Inheritance disputes lawyer Andrew Wilkinson has issued a caution to families overseeing estates about unexpected council tax charges that may arise on inherited properties, highlighting particular concerns around the so-called ‘second home’ premium imposed by some local authorities immediately following a death.
Under existing regulations, most local councils allow a grace period of up to six months during which no council tax is charged on properties left empty due to the death of the owner. This period is intended to give families time to obtain probate, arrange the sale of the property, and complete the necessary legal conveyancing. However, these processes often extend well beyond six months, leaving families exposed to unforeseen and potentially hefty council tax bills.
The warning follows reports concerning the Borough Council of King’s Lynn & West Norfolk, which applied a second home council tax levy on a property within an estate—even though the property was not utilised as a second home. In this instance, the six-month exemption was deemed inapplicable because the property was legally in the name of the deceased’s son at the time of death, leading the council to classify it as a second home on a technical basis.
Speaking to the Plymouth Herald, Andrew Wilkinson, head of inheritance disputes at Lime Solicitors, expressed his concern about councils’ actions. He said: “It’s deeply concerning to see councils imposing hefty council tax bills on grieving families who are already navigating the complex probate process. In all my years of practice, this isn’t something I have seen before, and it feels extremely unfair, especially when executors are actively trying to deal with the estate.”

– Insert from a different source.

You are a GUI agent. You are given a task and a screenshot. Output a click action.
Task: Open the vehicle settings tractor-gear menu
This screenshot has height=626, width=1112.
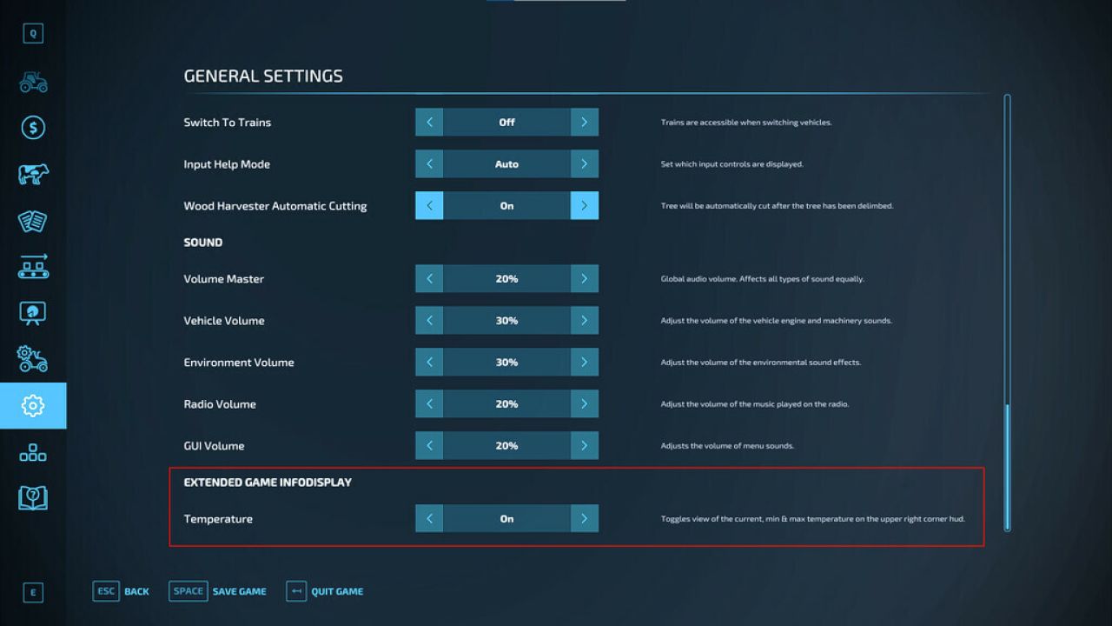[33, 359]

Wilkinson emphasised the lengthy nature of probate matters, noting: “In most cases, it takes many months, often over a year, to obtain a grant of probate, arrange a sale and complete conveyancing. That means most families are already struggling with delays before they even get the chance to put the property on the market. If councils start piling on charges prematurely, it only adds to the emotional and financial stress.”
He advised families handling estate properties to engage proactively with their local authorities to clarify their situations and expected timelines, as this may allow negotiation for exemptions or relief from council tax liabilities. As an alternative, he suggested that renting out the property during the interim could potentially mitigate some financial burdens, although this option carries its own responsibilities and considerations.
The issue arises amid a broader nationwide initiative aimed at tackling the housing shortage in sought-after towns and rural areas. From 1 April 2025, over 200 local authorities across England gained authority to impose a 100% council tax premium on properties that are furnished but are not the owner’s main residence. This policy, introduced in 2023 by Michael Gove, specifically targets second homes, particularly in coastal towns where housing availability is constrained. It now affects a wider range of properties, prompting concerns about unintended consequences.
Wilkinson summarised his view on the policy’s impact: “This policy was designed to free-up housing, not penalise bereaved families. The loss of a loved one is already a challenging time. Families shouldn’t be further burdened by unexpected financial pressures due to administrative oversights or rigid policies. It’s imperative councils handle such situations with the sensitivity and understanding they deserve. Probate is complex enough without councils jumping the gun on tax.”
The Plymouth Herald is reporting on these developments, highlighting the challenges facing families during probate and the implications of evolving council tax policies in England.